One of the useful things I've learned at Stanford is what, precisely, I object to about progressive education. I knew the behaviors I didn't like, of course, but I didn't know what to name the precise tenets. I now know three of the biggies, which makes life much easier. Instead of saying "I am ideologically opposed to the crap they teach at ed school", I can say firmly "I am not overly thrilled with complex instruction, student centered classrooms, and discovery-based learning." I speaketh the jargon. (Of course, progressive describe me a tad differently: "Committed to maintaining white privilege; supports both testing and tracking.")
However, Sequoia has raised another interesting question in my mind. I'd noticed that many of the students at College Track have abysmal GPAs. Many of them are taking Algebra I as juniors. Before Sequoia, I had assumed that they had just been deemed unready for Algebra and had taken two years of pre-Algebra, or some such.
Nope. Many of these students have failed Algebra II/Trig at least once. Some have flunked twice. Worse, many of them failed almost exclusively because they didn't do homework.
So you get situations like this pretty often:
The students are using their graphing calculators to find approximate values. Say, for example, that Joe's Fonda Afford1 costs $25,000 at the time of purchase, and depreciates 4% every year. At what point will his car be worth half of its original price?So they create the function, plug it into a graph, and use the table to find the two years sandwiching $12,500.
As they began the task, my CT said "Now, some of you know another way of solving this problem, but that's not the method to use today. Just use your calculator to find the approximate value."
I thought that was such an odd thing to say. What kid who knew logs would end up flunking Algebra II?2
And then I was working with a group and one boy snorts derisively, "Why can't we use logs? It's so stupid doing it this way."
I did a double take and he grinned. "I learned it last year."
I recovered. "You want to talk stupid? Stupid is flunking when you know how to do the math. Stupid squared is getting a low grade the second time through when you remembered what you learned last year."
This young man had the grace to blush. "Well, I just don't like to do homework."
"I don't care what you like. Here's what I don't like: I don't like giving bad grades to kids who know how to do the work. SO GET THAT HOMEWORK DONE."
I've been looking for research on the failure rate in heterogeneous classes, but even if there were such a thing, I'd need something more specific.
The tracking debate matters only in schools that have underperforming minority students and high income achievers. You can find these schools in many suburban areas, and you can usually predict whether or not they track based on the percentage of whites and Asians.

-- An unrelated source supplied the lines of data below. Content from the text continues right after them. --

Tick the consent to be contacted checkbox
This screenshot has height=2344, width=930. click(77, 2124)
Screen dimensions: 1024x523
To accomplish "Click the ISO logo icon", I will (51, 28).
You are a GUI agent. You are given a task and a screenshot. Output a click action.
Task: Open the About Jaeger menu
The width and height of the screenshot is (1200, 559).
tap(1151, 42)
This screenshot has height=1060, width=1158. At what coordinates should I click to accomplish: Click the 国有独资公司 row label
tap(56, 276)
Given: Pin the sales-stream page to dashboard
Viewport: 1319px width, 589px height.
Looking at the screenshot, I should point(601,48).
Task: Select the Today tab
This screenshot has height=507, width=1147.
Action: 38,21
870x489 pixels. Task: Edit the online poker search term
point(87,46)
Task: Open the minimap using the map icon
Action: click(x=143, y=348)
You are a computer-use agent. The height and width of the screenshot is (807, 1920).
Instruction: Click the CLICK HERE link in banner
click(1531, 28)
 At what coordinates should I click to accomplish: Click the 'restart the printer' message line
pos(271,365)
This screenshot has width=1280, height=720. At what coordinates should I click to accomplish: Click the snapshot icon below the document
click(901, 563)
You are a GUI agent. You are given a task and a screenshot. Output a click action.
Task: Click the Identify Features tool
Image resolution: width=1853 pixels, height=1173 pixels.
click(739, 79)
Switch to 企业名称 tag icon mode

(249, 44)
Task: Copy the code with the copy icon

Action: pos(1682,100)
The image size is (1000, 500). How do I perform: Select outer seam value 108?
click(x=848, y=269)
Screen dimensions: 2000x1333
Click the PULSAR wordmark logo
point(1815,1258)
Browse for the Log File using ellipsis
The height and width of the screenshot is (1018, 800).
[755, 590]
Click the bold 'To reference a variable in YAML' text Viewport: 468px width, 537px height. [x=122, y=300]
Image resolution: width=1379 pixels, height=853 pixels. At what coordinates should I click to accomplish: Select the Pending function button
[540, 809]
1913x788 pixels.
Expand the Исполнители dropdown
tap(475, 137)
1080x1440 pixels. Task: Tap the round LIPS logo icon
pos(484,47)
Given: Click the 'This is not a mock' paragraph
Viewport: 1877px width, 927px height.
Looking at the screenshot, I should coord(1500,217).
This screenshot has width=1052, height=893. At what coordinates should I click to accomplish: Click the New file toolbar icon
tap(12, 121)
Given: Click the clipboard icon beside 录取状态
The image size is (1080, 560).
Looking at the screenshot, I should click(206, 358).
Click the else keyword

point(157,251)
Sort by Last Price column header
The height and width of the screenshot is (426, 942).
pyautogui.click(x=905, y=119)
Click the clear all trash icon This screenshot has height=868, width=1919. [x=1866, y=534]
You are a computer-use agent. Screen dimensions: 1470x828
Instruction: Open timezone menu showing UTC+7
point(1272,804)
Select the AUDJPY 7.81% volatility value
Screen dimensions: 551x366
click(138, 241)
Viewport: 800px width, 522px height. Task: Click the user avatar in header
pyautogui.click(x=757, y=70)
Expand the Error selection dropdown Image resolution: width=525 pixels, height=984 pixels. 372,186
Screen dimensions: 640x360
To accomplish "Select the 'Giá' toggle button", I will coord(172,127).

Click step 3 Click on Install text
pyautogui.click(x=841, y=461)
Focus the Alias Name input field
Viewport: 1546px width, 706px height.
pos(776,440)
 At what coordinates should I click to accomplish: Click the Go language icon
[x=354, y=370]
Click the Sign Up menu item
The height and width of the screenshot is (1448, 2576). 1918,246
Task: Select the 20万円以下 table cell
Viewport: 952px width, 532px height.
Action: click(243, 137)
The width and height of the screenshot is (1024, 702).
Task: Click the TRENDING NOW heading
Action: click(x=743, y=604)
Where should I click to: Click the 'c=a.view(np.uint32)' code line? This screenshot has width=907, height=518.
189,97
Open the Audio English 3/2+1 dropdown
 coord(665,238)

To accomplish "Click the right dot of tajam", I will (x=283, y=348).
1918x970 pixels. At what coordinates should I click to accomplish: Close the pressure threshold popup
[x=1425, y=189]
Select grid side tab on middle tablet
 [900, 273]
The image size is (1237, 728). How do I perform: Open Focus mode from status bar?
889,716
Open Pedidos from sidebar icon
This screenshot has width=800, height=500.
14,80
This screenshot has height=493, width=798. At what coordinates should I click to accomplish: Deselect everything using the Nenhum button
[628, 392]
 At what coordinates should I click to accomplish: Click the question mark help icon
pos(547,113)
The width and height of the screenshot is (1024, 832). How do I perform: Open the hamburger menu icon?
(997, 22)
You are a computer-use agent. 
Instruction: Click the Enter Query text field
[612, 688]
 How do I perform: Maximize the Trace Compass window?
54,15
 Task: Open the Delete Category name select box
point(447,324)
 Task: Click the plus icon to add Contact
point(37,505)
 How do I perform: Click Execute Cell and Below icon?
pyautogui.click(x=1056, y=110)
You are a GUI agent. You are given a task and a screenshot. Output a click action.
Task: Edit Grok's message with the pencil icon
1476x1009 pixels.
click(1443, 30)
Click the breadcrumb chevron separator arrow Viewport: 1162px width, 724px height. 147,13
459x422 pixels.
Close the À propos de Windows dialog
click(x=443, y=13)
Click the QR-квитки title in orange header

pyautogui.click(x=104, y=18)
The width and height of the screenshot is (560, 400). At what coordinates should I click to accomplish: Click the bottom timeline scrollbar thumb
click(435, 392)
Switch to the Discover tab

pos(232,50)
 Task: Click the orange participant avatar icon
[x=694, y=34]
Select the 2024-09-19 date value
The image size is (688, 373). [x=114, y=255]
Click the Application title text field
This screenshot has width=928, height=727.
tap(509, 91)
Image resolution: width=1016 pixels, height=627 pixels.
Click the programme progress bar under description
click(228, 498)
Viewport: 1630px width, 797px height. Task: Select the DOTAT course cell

Schools in this cateogry that track run essentially two programs in the same campus (the high schools in Palo Alto and Menlo Atherton are classic examples). Their white and Asian students comprise a majority (or near that) of their students; however, the campuses are located near low income areas that provide a hefty segment of low income Hispanics and (to a lesser degree) African Americans.
Schools with these highly diverse populations and don't track have more under-represented minorities than wealthy or middle class whites and Asians combined. They are usually detracking for ideological reasons, but they know full well that the whites and Asians will leave if educational quality is compromised, and there goes their tax base and a lot of money.
So how to thread the needle of quality and access? I was drawn to Sequoia because I thought they'd done exactly that. And in a way, they have. Many of the kids who have flunked this class once or twice have solid to better math scores. Sequoia is teaching their students very well. But colleges value GPAs over test scores these days. How are they helping students if the cost of their heterogeneity is GPAs in the low 1s?
If I'm right, both the rigor and the inclusion of the strongest students hurt in different ways. Many students who failed the first time because they genuinely didn't get the material and are struggling with it again this year. But we can't slow the course down to help them out.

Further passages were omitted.